## Task
Each line with the string "computer" is to be copied from the records below.

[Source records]
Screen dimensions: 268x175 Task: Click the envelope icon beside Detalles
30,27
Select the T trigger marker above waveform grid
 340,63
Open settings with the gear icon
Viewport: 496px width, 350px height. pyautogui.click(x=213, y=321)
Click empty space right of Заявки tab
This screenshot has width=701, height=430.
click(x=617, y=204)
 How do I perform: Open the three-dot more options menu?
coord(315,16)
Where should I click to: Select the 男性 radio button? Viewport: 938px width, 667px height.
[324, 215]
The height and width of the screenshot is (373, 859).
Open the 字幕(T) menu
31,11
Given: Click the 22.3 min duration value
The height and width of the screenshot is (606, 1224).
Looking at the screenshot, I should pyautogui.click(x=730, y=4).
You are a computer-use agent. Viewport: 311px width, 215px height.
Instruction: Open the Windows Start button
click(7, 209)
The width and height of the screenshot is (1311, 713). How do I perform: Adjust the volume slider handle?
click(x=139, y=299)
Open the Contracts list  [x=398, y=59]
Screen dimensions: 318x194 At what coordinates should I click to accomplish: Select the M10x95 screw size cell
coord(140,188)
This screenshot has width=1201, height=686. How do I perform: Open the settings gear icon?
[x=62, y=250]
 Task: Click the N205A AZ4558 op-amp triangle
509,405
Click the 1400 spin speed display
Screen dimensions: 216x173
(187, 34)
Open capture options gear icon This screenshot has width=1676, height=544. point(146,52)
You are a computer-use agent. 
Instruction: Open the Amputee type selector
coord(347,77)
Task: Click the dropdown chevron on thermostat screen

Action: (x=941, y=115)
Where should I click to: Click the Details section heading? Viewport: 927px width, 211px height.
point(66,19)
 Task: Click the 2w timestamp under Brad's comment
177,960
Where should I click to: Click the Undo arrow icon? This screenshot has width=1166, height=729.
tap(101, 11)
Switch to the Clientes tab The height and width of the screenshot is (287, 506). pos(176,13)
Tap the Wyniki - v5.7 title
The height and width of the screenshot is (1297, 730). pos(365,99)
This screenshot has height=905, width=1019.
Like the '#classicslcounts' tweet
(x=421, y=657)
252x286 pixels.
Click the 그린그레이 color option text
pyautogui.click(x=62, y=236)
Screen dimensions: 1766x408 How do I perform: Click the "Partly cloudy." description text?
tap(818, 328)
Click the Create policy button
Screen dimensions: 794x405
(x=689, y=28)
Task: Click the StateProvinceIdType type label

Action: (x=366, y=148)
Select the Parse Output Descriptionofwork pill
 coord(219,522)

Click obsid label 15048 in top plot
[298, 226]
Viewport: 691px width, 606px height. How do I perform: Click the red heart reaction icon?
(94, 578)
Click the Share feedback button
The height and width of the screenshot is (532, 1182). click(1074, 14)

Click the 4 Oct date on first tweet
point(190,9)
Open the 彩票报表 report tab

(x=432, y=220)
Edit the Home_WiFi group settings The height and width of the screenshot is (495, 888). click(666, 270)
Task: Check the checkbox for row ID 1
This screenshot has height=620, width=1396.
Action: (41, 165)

## Output below
You are a computer-use agent. Viewport: 311px width, 215px height.
You are a computer-use agent. 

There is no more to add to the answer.